Copy the following records verbatim, every line unchanged.

################

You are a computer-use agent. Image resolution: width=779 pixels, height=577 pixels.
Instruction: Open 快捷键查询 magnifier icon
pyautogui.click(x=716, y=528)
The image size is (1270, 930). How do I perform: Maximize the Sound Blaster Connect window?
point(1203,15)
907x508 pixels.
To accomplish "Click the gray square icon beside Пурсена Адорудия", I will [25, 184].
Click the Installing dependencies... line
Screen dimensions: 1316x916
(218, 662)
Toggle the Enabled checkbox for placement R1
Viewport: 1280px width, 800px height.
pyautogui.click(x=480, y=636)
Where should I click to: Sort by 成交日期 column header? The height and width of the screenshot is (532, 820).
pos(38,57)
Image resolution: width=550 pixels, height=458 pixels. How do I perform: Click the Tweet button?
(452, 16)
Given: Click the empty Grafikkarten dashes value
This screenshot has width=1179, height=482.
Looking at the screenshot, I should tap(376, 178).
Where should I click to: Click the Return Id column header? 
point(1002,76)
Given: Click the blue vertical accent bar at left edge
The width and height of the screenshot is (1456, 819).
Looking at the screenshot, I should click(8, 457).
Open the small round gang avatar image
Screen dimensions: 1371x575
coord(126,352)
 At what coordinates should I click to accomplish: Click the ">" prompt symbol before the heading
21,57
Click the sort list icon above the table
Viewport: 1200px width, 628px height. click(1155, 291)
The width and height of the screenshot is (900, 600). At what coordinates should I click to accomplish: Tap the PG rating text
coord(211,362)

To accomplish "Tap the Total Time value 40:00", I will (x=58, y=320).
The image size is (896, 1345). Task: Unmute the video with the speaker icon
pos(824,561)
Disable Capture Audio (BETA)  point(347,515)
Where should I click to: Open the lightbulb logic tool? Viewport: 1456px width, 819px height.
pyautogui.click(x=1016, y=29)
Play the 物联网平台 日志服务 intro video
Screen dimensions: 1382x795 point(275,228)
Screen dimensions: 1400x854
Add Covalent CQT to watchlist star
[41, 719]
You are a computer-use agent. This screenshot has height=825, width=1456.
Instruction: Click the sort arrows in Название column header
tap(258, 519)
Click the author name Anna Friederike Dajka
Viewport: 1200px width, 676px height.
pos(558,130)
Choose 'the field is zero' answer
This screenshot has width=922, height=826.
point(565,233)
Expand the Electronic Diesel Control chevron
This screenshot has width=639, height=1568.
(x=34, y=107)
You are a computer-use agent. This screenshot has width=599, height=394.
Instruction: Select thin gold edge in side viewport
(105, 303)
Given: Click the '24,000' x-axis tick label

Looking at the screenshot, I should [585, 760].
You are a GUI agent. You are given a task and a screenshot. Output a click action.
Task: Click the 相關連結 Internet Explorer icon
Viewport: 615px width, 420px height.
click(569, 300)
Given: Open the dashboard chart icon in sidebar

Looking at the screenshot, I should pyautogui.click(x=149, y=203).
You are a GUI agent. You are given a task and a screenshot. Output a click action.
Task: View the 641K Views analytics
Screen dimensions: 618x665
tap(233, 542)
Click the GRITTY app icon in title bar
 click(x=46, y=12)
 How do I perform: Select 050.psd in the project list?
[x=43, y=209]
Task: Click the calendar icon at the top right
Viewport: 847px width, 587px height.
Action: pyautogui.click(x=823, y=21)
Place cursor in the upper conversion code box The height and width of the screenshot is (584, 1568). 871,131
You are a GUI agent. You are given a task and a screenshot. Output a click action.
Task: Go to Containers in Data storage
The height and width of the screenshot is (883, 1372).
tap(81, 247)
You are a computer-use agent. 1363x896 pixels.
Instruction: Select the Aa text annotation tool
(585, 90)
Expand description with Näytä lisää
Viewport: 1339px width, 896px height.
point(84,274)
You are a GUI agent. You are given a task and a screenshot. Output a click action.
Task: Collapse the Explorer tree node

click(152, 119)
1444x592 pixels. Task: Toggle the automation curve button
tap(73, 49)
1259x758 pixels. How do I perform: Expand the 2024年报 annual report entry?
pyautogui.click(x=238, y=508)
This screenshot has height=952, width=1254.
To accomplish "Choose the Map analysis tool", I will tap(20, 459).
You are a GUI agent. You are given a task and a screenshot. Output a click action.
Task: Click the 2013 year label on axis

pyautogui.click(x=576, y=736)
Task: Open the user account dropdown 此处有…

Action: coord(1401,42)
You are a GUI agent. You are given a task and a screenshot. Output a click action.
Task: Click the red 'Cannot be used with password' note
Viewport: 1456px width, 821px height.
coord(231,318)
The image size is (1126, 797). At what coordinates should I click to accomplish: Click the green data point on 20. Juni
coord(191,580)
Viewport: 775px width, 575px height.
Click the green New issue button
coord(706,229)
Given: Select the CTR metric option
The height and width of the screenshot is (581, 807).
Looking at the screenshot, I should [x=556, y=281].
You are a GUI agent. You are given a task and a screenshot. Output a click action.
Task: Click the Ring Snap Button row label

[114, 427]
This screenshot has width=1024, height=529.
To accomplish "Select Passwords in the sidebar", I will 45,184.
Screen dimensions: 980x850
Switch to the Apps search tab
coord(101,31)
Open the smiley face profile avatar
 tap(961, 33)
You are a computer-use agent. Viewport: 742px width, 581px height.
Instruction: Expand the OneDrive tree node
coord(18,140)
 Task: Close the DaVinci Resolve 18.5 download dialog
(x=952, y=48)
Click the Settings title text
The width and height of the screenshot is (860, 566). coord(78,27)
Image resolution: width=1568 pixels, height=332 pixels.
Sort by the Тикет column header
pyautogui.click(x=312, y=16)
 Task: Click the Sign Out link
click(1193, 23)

################

— Completed task —
You are a computer-use agent. Image resolution: width=779 pixels, height=577 pixels.
Instruction: Open 快捷键查询 magnifier icon
pyautogui.click(x=716, y=528)
The image size is (1270, 930). How do I perform: Maximize the Sound Blaster Connect window?
point(1203,15)
907x508 pixels.
To accomplish "Click the gray square icon beside Пурсена Адорудия", I will [25, 184].
Click the Installing dependencies... line
Screen dimensions: 1316x916
(218, 662)
Toggle the Enabled checkbox for placement R1
Viewport: 1280px width, 800px height.
pyautogui.click(x=480, y=636)
Where should I click to: Sort by 成交日期 column header? The height and width of the screenshot is (532, 820).
pos(38,57)
Image resolution: width=550 pixels, height=458 pixels. How do I perform: Click the Tweet button?
(452, 16)
Given: Click the empty Grafikkarten dashes value
This screenshot has width=1179, height=482.
Looking at the screenshot, I should tap(376, 178).
Where should I click to: Click the Return Id column header? 
point(1002,76)
Given: Click the blue vertical accent bar at left edge
The width and height of the screenshot is (1456, 819).
Looking at the screenshot, I should click(8, 457).
Open the small round gang avatar image
Screen dimensions: 1371x575
coord(126,352)
 At what coordinates should I click to accomplish: Click the ">" prompt symbol before the heading
21,57
Click the sort list icon above the table
Viewport: 1200px width, 628px height. click(1155, 291)
The width and height of the screenshot is (900, 600). At what coordinates should I click to accomplish: Tap the PG rating text
coord(211,362)

To accomplish "Tap the Total Time value 40:00", I will (x=58, y=320).
The image size is (896, 1345). Task: Unmute the video with the speaker icon
pos(824,561)
Disable Capture Audio (BETA)  point(347,515)
Where should I click to: Open the lightbulb logic tool? Viewport: 1456px width, 819px height.
pyautogui.click(x=1016, y=29)
Play the 物联网平台 日志服务 intro video
Screen dimensions: 1382x795 point(275,228)
Screen dimensions: 1400x854
Add Covalent CQT to watchlist star
[41, 719]
You are a computer-use agent. This screenshot has height=825, width=1456.
Instruction: Click the sort arrows in Название column header
tap(258, 519)
Click the author name Anna Friederike Dajka
Viewport: 1200px width, 676px height.
pos(558,130)
Choose 'the field is zero' answer
This screenshot has width=922, height=826.
point(565,233)
Expand the Electronic Diesel Control chevron
This screenshot has width=639, height=1568.
(x=34, y=107)
You are a computer-use agent. This screenshot has width=599, height=394.
Instruction: Select thin gold edge in side viewport
(105, 303)
Given: Click the '24,000' x-axis tick label

Looking at the screenshot, I should [585, 760].
You are a GUI agent. You are given a task and a screenshot. Output a click action.
Task: Click the 相關連結 Internet Explorer icon
Viewport: 615px width, 420px height.
click(569, 300)
Given: Open the dashboard chart icon in sidebar

Looking at the screenshot, I should pyautogui.click(x=149, y=203).
You are a GUI agent. You are given a task and a screenshot. Output a click action.
Task: View the 641K Views analytics
Screen dimensions: 618x665
tap(233, 542)
Click the GRITTY app icon in title bar
 click(x=46, y=12)
 How do I perform: Select 050.psd in the project list?
[x=43, y=209]
Task: Click the calendar icon at the top right
Viewport: 847px width, 587px height.
Action: pyautogui.click(x=823, y=21)
Place cursor in the upper conversion code box The height and width of the screenshot is (584, 1568). 871,131
You are a GUI agent. You are given a task and a screenshot. Output a click action.
Task: Go to Containers in Data storage
The height and width of the screenshot is (883, 1372).
tap(81, 247)
You are a computer-use agent. 1363x896 pixels.
Instruction: Select the Aa text annotation tool
(585, 90)
Expand description with Näytä lisää
Viewport: 1339px width, 896px height.
point(84,274)
You are a GUI agent. You are given a task and a screenshot. Output a click action.
Task: Collapse the Explorer tree node

click(152, 119)
1444x592 pixels. Task: Toggle the automation curve button
tap(73, 49)
1259x758 pixels. How do I perform: Expand the 2024年报 annual report entry?
pyautogui.click(x=238, y=508)
This screenshot has height=952, width=1254.
To accomplish "Choose the Map analysis tool", I will tap(20, 459).
You are a GUI agent. You are given a task and a screenshot. Output a click action.
Task: Click the 2013 year label on axis

pyautogui.click(x=576, y=736)
Task: Open the user account dropdown 此处有…

Action: coord(1401,42)
You are a GUI agent. You are given a task and a screenshot. Output a click action.
Task: Click the red 'Cannot be used with password' note
Viewport: 1456px width, 821px height.
coord(231,318)
The image size is (1126, 797). At what coordinates should I click to accomplish: Click the green data point on 20. Juni
coord(191,580)
Viewport: 775px width, 575px height.
Click the green New issue button
coord(706,229)
Given: Select the CTR metric option
The height and width of the screenshot is (581, 807).
Looking at the screenshot, I should [x=556, y=281].
You are a GUI agent. You are given a task and a screenshot. Output a click action.
Task: Click the Ring Snap Button row label

[114, 427]
This screenshot has width=1024, height=529.
To accomplish "Select Passwords in the sidebar", I will 45,184.
Screen dimensions: 980x850
Switch to the Apps search tab
coord(101,31)
Open the smiley face profile avatar
 tap(961, 33)
You are a computer-use agent. Viewport: 742px width, 581px height.
Instruction: Expand the OneDrive tree node
coord(18,140)
 Task: Close the DaVinci Resolve 18.5 download dialog
(x=952, y=48)
Click the Settings title text
The width and height of the screenshot is (860, 566). coord(78,27)
Image resolution: width=1568 pixels, height=332 pixels.
Sort by the Тикет column header
pyautogui.click(x=312, y=16)
 Task: Click the Sign Out link
click(1193, 23)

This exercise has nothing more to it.